Of its many artistic traditions, perhaps the one the Japanese are most conflicted about is irezumi, or the art of tattooing. Dating back to the pre-historic Jomon period (roughly 5,000 BCE), the art of irezumi – which literally means “injecting ink (zumi)” – has a long and complicated history.
Irezumi, also called horimono, has gone in and out of cultural favor in Japan, and even its legality has ebbed and flowed: It was illegal from the Meiji Restoration in 1868 until after World War II…but only if you were Japanese. It is currently legal, and experiencing a bit of a popular renaissance as in the rest of the modern world. But tattoos are still considered distasteful by the majority of Japanese. Many establishments, particularly onsen and sento (public baths), still ban those with visible tattoos.

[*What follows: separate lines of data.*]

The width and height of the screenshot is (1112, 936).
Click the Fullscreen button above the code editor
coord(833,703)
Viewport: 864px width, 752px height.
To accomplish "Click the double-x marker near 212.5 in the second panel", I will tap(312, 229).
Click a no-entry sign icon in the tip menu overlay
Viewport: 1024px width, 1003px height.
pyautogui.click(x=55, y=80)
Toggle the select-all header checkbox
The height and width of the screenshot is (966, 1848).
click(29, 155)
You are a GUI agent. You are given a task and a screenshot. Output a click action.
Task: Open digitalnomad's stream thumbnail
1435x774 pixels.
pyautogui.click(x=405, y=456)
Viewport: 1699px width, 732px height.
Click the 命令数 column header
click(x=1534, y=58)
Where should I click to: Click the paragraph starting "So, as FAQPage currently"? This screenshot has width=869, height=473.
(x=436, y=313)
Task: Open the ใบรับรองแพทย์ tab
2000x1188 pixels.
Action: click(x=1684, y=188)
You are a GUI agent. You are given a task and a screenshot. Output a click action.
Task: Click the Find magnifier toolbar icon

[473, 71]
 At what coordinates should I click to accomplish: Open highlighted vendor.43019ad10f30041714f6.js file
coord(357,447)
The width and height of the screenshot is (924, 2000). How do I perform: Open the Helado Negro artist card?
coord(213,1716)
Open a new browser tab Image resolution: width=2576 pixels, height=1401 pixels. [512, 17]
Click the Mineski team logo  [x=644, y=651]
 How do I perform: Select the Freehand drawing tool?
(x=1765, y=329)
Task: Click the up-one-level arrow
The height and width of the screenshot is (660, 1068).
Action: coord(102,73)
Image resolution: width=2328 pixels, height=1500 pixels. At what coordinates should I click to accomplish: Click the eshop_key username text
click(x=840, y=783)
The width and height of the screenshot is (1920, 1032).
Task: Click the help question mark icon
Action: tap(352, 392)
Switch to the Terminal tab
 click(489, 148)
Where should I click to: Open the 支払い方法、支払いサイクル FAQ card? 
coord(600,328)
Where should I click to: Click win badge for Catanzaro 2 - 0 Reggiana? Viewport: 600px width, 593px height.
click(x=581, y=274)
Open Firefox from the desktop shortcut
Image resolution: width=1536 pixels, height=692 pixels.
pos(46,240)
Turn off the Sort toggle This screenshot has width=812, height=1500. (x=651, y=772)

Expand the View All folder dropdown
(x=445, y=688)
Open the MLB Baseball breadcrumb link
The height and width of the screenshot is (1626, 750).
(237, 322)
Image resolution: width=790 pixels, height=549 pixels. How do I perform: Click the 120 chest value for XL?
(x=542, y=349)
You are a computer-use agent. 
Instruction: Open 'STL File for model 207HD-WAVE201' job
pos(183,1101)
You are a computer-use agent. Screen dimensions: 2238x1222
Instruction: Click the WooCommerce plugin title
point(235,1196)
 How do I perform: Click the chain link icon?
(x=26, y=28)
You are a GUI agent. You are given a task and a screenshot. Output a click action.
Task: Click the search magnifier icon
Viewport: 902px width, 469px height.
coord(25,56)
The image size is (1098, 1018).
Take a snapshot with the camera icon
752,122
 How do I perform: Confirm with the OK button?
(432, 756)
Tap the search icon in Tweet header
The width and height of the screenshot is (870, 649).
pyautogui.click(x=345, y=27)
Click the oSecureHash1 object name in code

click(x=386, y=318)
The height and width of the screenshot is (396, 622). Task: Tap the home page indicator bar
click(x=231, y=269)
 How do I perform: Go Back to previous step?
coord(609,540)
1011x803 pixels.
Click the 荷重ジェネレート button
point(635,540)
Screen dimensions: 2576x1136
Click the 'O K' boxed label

But attitudes are changing as younger Japanese adopt Western styles and attitudes, and Japan’s unique contributions to this art form are showcased everywhere from Ed Hardy’s down-market merchandise to museums in the United States and Europe. Like it or not, tattooing is a cultural phenomenon, and Japan, despite its conflicting attitudes, is a crucial part of the story.
Tattooing was originally done by the proto Japanese of the Jomon period, Japan’s pre-history, and survived into the first millennium BCE as decoration of warriors and various craftspeople. Some women were also thought to have worn tattoos as talismans against evil. But as Buddhism and Confucianism entered Japan from China in the 600s and 700s CE, Chinese cultural prejudices against such body decoration infiltrated Japan, and tattoos fell out of favor. Soon, they were used mostly to mark criminals and other undesirables.
Nevertheless, the art of irezumi continued to grow, and by the beginning of the Edo period (1600 CE), it was an established decoration for firefighters in particular, indicating their courage and strength, though coal miners, samurai, gamblers and others adopted them as well. Some of the patterns typical of irezumi even now – dragons, tigers, flowing water, koi fish and cherry blossoms – were well established.
At the time, the tattooing technique was a slow, painful process using a special ink from Nara that turned blue-green when poked into the skin. Association with the ukiyo-e woodcuts of the early Edo – which used many of the same images – also lent Japanese tattooing its other name: Horimono is based on the word hori, meaning “to engrave.”
During the middle-Edo period of the 18th century, the translation of the ancient Chinese book Shui-Hi-Chuan (in Japanese, Suikoden) created a craze for tattooing, as the Robin Hood-like outlaw-heroes of the book were heavily tattooed. An illustrated edition in the late 1700’s displayed new tattoo designs of the book’s heroes, and body tattoos became popular – but still mostly among the lower classes.
Criminals, who had originally been forced into tattoos – a well-placed kanji character warned anyone with eyes that the tattooed man was a thief, or worse – soon added more, bigger tattoos that covered their original branding. This ultimately led to their use by the modern era’s gangsters, the infamous yakuza, which further heightened association of tattoos with criminality. (Today’s yakusa reportedly don’t have as many tattoos, as they are a sure giveaway.)
When Japan opened to the West with the Meiji Restoration in 1868, tattoos were quickly banned, since the leaders of the rapidly-modernizing country didn’t want the western world to see their nation as primitive, and ripe for colonizing. This only further reinforced the image of tattooing among the Japanese as criminal, low class and generally undesirable.
Tattoos didn’t carry the same negative baggage for foreigners arriving in Japan, and in addition to sailors and merchant seamen, several prominent Western figures got these indelible souvenirs of a visit to Japan. Britain’s Prince Alfred (Queen Victoria’s son) got two large dragon tattoos on his arms, and Russia’s last tsar, Nicholas II, also got inked. Another early tattoo fan was reportedly the Archduke Franz Ferdinand, whose 1914 assassination would plunge Europe into World War I.
During World War II, young Japanese men got tattoos because they thought the stigma might keep them out of the military, but after the war, the American occupiers who wrote Japan’s modern Constitution allowed tattooing as a form of freedom of speech – and as a practical matter, many American troops sported tattoos already. But tattooing’s low-brow image was fixed in the Japanese imagination. While acceptance is growing, a 2018 survey by Japan Tourism Association found that a majority of Japanese associate it with criminality and say that tattoos scare them. Workers are still docked pay for exposed tattoos, and students disciplined. A majority of onsen owners still have policies against tattoos in their pools, though many flout those rules. Old attitudes and associations continue to dog tattoos.
Nevertheless, the number of tattoo parlors, while small, is growing, and the art form – characterized by whole arm, leg or even torso designs, of dragons, tigers and cherry blossoms – has spread worldwide. There’s even the Yokohama Tattoo Museum south of Tokyo, and expectations are that with increasing tourism, and growing numbers of tattooed tourists, discrimination against tattooed people will slowly disappear.
After all, cultural attitudes change; tattoos are forever.